You have reached Ritual Sacrifice. For goats, press one or say 'goats.' To sacrifice a loved one or pet, press the pound key.

Phone Menu Voice ,'Conviction (1)'


Natter 53: We could just avoid making tortured puns  

Off-topic discussion. Wanna talk about corsets, duct tape, or physics? This is the place. Detailed discussion of any current-season TV must be whitefonted.


Dana - Jul 26, 2007 11:55:45 am PDT #409 of 10001
"I'm useless alone." // "We're all useless alone. It's a good thing you're not alone."

Woot! Second interview. Tomorrow morning in the middle of rush hour, but whatever.


Tom Scola - Jul 26, 2007 11:56:51 am PDT #410 of 10001
Mr. Scola’s wardrobe by Botany 500

Tomorrow morning in the middle of rush hour,

You mean you're having an interview in a highway median? I think I prefer Starbucks.


Dana - Jul 26, 2007 11:58:44 am PDT #411 of 10001
"I'm useless alone." // "We're all useless alone. It's a good thing you're not alone."

Yes, it's an interview for a job as a professional daredevil. They'll pay me to run with scissors.


Jesse - Jul 26, 2007 11:59:34 am PDT #412 of 10001
Sometimes I trip on how happy we could be.

Good luck, Dana!


Liese S. - Jul 26, 2007 12:00:52 pm PDT #413 of 10001
"Faded like the lilac, he thought."

Go you, Dana! You're knockin' 'em dead. (Hee. My apostrophe fetish made that sentence look like a Navajo word.)
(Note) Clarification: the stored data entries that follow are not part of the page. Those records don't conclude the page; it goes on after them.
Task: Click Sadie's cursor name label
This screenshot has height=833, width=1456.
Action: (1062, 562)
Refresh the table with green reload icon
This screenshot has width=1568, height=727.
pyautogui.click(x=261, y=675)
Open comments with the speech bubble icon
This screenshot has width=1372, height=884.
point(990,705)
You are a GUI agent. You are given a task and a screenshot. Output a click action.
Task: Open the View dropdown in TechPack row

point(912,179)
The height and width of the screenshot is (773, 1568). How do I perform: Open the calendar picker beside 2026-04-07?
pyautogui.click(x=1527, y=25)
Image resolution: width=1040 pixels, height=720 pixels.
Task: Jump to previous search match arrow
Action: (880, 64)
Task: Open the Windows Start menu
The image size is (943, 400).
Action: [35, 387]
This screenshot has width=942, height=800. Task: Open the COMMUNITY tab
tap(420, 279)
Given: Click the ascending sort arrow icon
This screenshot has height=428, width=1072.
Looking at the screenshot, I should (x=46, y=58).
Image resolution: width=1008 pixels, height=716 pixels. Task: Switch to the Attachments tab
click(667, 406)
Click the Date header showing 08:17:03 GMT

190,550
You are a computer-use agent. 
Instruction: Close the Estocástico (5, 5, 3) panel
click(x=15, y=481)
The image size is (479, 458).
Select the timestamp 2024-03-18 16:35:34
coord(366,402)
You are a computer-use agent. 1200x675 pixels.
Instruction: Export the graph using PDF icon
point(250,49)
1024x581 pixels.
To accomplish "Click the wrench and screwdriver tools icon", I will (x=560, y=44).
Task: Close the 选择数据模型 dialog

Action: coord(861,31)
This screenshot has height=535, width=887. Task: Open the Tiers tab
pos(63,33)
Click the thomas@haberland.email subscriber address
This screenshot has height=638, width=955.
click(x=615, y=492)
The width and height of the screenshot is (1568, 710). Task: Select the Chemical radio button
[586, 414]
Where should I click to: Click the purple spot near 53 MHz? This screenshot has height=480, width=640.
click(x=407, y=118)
I give credit to the pants.


JZ - Jul 26, 2007 12:02:51 pm PDT #414 of 10001
See? I gave everybody here an opportunity to tell me what a bad person I am and nobody did, because I fuckin' rule.

They'll pay me to run with scissors.

Well, shit. Here I've been running with scissors for free all these years.

Congratulations!


tommyrot - Jul 26, 2007 12:03:47 pm PDT #415 of 10001
Sir, it's not an offence to let your cat eat your bacon. Okay? And we don't arrest cats, I'm very sorry.

Here I've been running with scissors for free all these years.

It's because of people like you that professional scissors-runners often have a hard time making a living....


Aims - Jul 26, 2007 12:04:15 pm PDT #416 of 10001
Shit's all sorts of different now.

Here I've been running with scissors for free all these years.

Why buy the milk...


JZ - Jul 26, 2007 12:08:46 pm PDT #417 of 10001
See? I gave everybody here an opportunity to tell me what a bad person I am and nobody did, because I fuckin' rule.

Hell, if I'd know there was a market for it, I'd've been there in a second. Maybe I should put it on my business cards.

Maybe I should have business cards.


tommyrot - Jul 26, 2007 12:09:55 pm PDT #418 of 10001
Sir, it's not an offence to let your cat eat your bacon. Okay? And we don't arrest cats, I'm very sorry.

Why buy the milk...

Exactly.

What we need is a professional Scissors-Runners Union. With licensing of the Scissors-Runners to limit the supply. Sorta like being a licensed electrician.